• **Source passage**
--*--
# Arrow information please - Points



## Lionel (Jul 16, 2002)

Hi,
I am looking for information on an arrow.
Does anyone know the inside diameter of an Easton ACE arrow or a Navigator 600-1000 arrow (should be the same).
I am trying to find a light point to fit a Victory Nano Force arrow.
Thanks
Lionel


----------



## Stash (Jun 1, 2002)

.166", same as the Nano Force (or as they call it now, "Armor Piercing"). All the ACE/Nav componenets will fit internally, as will the G nocks, ACE pins, etc.

I'm guessing you want lighter than 100 grains?

Victory makes 80 grain points for these. ACE points will fit, but depending on what size Nano Force you have, the shaft may be a tiny bit wider than the point. ACG (Navigator) points for the larger sizes would be a good fit, but they don't come lighter than 100.

Lancaster has tons of the older steel ACE points in 60-80 grain breakoff for $10 per dozen.


----------



## Lionel (Jul 16, 2002)

Thanks,
I have used The Archery Program for years to help select equipment.
I am looking for 60 gr points. Easton makes them for the Navigator 600-1000 but does not list the diameter.
I am working on getting the total arrow weight to about 230 grains to shoot a 26 inch arrow at 45 pounds. 5 grains per pound for 3d.
We are using the Carbon Tech Cheeta 3ds (650 spine) now but the Victory would increase the FOC a bit. Smaller diameter would help with wind drift as well. I just can't find the parts to test them
The biggest problem is to find shops with a stock of light gear to allow a customer to purchase these arrows to test without ordering a dozen. 
Thanks for the input
Lionel


----------



## Baldini (Mar 7, 2005)

You may have a hard time with this. Lancaster's not allowed to ship Easton products into Canada. I'd look at checking stores that have been around a long time that may have old stock. South Nation Archery Supply in Winchester, The Archer's Nook and The Bow Shop all spring to mind, but you'll still have to pay shipping.


----------



## Clip (Mar 17, 2009)

Why not buy the Victory 80 gr and centre drill them from the back side.. do you know anyone with a small lathe.. really not that hard to do.


----------
--*--
• **Dataset extract**

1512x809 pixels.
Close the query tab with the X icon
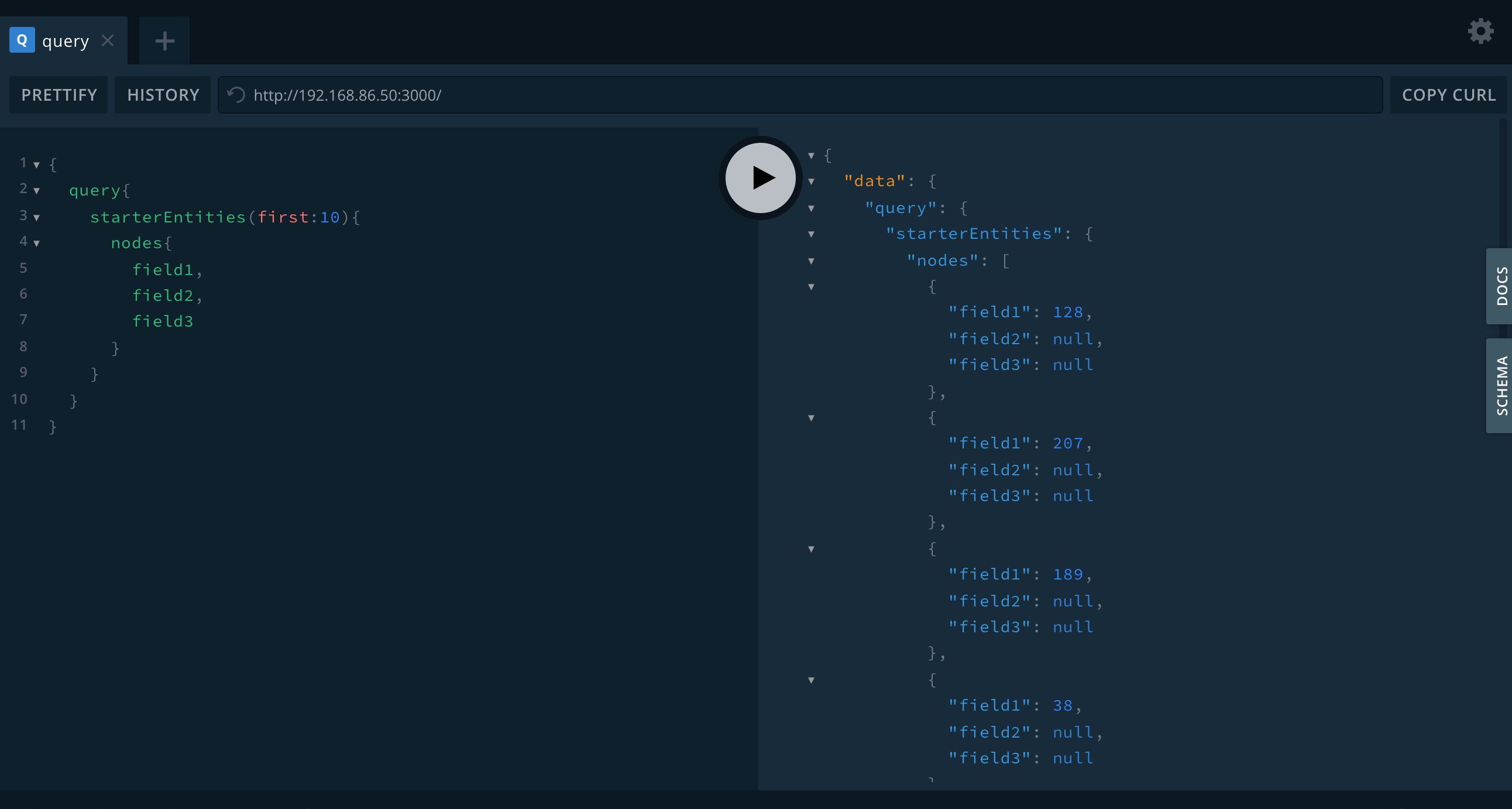point(108,40)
--*--
• **Request**
Reproduce, word for word, the part of the archery forum thread above that runs from "Lancaster has tons" up to and including "list the diameter.".

• **Result of this task**
Lancaster has tons of the older steel ACE points in 60-80 grain breakoff for $10 per dozen.


----------



## Lionel (Jul 16, 2002)

Thanks,
I have used The Archery Program for years to help select equipment.
I am looking for 60 gr points. Easton makes them for the Navigator 600-1000 but does not list the diameter.